__Short exercise 1__: In the records that follow the text, swap "Twitter" for "X" wherever it appears, keep every other part of those lines the same, and write them out again.

__Selected passage__:

────────────────────

My fate wasn’t in my own hands
The activist Halmurat Uyghur, who among other things initiated the movement #MeTooUyghur, began his political engagements as a direct reaction to his parents’ internment in a re-education camp in Xinjiang. In this personal narrative he gives us some insight into the work of an activist—from being a Uyghur voice in the media to being directly threatened by the Chinese regime.
I am an ethnic Uyghur, a proud citizen of the Republic of Finland. Halmurat is not my actual name, my given name is Halvar, grandmother gave me this name, it is a very unique name, among the Uyghurs, I think I am the only person who has this name. However, beside my special name, I have never wanted to be special. I had never had an ambition to become an activist, defender of human rights, I have been taught to keep a distance from politics, so I would have a safe and peaceful life. The reason for that is that my family’s connection to politics has always been painful. From ancestors being forced to move over fears of retaliation from provincial rulers, to my grandfather being sent to a labor camp during the cultural revolution.

────────────────────

__Record extracts__:
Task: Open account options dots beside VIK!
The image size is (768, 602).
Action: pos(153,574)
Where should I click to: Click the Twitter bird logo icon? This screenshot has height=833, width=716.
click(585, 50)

────────────────────

__Short exercise 2__: Print the Uyghur activist's personal narrative above once more, word for word, from its first line to its last.

__Complete answer 1__:
Task: Open account options dots beside VIK!
The image size is (768, 602).
Action: pos(153,574)
Where should I click to: Click the X bird logo icon? This screenshot has height=833, width=716.
click(585, 50)

__Complete answer 2__:
My fate wasn’t in my own hands
The activist Halmurat Uyghur, who among other things initiated the movement #MeTooUyghur, began his political engagements as a direct reaction to his parents’ internment in a re-education camp in Xinjiang. In this personal narrative he gives us some insight into the work of an activist—from being a Uyghur voice in the media to being directly threatened by the Chinese regime.
I am an ethnic Uyghur, a proud citizen of the Republic of Finland. Halmurat is not my actual name, my given name is Halvar, grandmother gave me this name, it is a very unique name, among the Uyghurs, I think I am the only person who has this name. However, beside my special name, I have never wanted to be special. I had never had an ambition to become an activist, defender of human rights, I have been taught to keep a distance from politics, so I would have a safe and peaceful life. The reason for that is that my family’s connection to politics has always been painful. From ancestors being forced to move over fears of retaliation from provincial rulers, to my grandfather being sent to a labor camp during the cultural revolution.